英語で「根回し」は何? 言語を習得するもう一つの意義

言語と文化
言語は、それが用いられる国や地域の文化と深く結びついています。例えば、日本では黒・白・赤といった色には「重要」「格調高い」といったイメージがありますが、ピンクにはそうしたイメージはありません。この背景には、ピンクが外来語であり、カタカナで表記されることが要因として考えられます。また、日本には物事を円滑に進めるために、関係者に事前に説明し、同意や協力を得る「根回し」という言葉が存在します。しかし英語にはこれに合致する言葉はなく、こうしたコミュニケーションの取り方も、英語圏ではほとんど見られません。
言語とジェンダー
言語は、ジェンダー(性別の役割)に大きく影響を受けるという特性もあります。「周囲に自身の優位性を示す」「競争に打ち勝つ」ために言語を用いることは男性的、相手との関係性を築くために言語を用いることは女性的とされています。例えば男性が会社では積極的に発言するのに、競争のない家庭では無口になる、あるいは女性がすでに答えや解決策がわかっている話題でも、積極的に話して聞いてもらおうとする事例が典型的です。こうした違いは、しばしば男女間に摩擦を引き起こします。
コミュニケーションの変化
文化やジェンダーだけでなく、社会を構成する多様な要素と、言語は深く結びついています。

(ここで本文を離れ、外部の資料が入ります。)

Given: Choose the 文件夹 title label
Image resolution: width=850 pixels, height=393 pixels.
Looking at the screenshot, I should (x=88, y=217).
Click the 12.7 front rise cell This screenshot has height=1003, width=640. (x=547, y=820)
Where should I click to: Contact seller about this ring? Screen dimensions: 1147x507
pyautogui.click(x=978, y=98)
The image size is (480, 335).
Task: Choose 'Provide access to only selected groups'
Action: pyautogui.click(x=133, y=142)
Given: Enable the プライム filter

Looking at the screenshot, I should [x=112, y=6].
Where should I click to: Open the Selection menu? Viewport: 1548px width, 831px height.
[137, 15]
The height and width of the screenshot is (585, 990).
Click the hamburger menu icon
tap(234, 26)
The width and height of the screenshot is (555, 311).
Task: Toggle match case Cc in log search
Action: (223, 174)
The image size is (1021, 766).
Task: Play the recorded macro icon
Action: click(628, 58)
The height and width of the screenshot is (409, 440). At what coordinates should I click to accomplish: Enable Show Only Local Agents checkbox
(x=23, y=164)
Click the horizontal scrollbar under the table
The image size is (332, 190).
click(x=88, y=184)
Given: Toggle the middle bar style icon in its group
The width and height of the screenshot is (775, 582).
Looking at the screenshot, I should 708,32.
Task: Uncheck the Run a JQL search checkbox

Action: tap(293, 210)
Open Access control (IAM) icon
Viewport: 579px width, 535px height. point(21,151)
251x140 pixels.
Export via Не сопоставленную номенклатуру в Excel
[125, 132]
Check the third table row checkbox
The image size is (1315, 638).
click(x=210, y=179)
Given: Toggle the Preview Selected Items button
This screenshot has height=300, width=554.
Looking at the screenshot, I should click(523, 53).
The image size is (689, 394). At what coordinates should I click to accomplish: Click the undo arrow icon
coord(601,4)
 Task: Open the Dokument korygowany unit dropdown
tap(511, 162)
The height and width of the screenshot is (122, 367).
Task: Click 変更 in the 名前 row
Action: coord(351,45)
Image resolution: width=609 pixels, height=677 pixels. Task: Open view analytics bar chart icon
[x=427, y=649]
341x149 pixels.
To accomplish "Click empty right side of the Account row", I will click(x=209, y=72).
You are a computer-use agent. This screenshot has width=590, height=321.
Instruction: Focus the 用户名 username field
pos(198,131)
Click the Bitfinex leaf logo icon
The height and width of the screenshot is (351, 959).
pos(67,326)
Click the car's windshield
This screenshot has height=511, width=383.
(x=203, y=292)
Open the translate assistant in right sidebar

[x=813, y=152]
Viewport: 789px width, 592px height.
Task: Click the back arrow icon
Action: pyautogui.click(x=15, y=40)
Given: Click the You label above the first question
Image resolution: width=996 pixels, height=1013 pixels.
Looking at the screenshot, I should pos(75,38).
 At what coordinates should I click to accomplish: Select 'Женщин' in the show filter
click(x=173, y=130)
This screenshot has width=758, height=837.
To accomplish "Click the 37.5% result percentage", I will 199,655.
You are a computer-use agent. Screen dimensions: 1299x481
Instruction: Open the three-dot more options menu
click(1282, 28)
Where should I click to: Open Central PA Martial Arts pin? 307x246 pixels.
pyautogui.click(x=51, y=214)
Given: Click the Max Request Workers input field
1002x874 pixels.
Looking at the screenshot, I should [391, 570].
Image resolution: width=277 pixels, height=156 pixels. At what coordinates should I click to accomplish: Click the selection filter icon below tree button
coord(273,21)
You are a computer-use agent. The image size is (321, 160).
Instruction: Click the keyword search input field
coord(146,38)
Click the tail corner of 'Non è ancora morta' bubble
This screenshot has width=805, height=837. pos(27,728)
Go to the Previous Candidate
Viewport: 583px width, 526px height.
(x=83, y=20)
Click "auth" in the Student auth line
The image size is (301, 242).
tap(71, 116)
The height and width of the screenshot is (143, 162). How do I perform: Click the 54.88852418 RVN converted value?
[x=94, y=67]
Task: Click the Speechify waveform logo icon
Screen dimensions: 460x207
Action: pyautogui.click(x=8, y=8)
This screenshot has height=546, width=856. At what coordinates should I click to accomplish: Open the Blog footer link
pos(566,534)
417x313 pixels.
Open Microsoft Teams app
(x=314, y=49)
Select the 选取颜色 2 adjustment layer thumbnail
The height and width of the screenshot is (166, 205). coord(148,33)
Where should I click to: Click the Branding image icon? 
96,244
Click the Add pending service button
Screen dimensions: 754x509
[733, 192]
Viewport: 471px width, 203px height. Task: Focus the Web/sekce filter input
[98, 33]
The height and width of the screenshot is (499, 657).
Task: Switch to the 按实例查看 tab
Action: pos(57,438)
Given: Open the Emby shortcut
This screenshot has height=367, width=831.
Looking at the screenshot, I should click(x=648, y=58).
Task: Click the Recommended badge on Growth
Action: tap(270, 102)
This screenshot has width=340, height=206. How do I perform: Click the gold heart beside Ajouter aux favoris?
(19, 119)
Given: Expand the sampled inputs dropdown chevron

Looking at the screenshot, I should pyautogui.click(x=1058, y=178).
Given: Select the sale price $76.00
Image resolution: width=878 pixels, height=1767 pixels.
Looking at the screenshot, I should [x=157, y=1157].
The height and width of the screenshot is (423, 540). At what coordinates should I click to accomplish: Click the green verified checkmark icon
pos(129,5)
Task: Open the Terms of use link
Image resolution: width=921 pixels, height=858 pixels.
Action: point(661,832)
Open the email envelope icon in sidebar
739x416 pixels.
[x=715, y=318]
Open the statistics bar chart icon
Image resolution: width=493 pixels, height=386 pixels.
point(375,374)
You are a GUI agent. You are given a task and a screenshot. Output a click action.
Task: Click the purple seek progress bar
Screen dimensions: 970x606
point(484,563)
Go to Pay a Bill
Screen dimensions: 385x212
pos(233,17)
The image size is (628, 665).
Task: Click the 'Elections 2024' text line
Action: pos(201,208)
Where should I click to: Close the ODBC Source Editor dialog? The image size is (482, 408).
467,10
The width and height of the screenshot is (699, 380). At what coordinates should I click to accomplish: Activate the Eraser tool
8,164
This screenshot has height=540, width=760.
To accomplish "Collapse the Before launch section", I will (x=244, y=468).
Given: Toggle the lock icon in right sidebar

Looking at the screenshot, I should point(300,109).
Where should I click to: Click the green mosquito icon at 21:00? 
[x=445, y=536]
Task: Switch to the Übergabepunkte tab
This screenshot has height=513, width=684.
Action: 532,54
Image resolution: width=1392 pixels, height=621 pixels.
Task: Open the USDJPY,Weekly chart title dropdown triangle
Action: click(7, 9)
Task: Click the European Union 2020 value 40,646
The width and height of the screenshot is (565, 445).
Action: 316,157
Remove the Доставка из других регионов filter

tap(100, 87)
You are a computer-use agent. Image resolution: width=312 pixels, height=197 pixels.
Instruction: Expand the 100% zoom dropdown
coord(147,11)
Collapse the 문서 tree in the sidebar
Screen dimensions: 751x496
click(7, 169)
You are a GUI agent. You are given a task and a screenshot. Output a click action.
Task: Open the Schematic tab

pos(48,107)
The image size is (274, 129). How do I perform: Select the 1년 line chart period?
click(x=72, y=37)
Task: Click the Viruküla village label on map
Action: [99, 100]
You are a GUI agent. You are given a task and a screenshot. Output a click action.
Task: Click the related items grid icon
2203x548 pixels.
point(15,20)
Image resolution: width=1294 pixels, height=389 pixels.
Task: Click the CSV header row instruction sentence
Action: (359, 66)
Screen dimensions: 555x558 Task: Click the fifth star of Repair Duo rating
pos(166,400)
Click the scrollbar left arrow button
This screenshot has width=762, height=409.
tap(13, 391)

そのため、新しい言語を学ぶことは、文法や語彙(ごい)を覚えるだけでなく、その言語が使われる社会への理解を深めることにもつながります。例えば、直接的な関係を好むアメリカ人が「根回し」という言葉を知ることで、新たな人間関係の構築方法を学ぶことも、その一例といえます。
また、社会は常に変化し続けるため、言語を使ったコミュニケーションも絶えず変化を続けます。近年では、外国人の増加が日本のコミュニケーションを変えると懸念する声もありますが、恐れる必要はありません。言語はこれまでも幾多の社会変化を反映してきたのであり、今後も社会の変化に応じて新しいあり方を示し続けるはずです。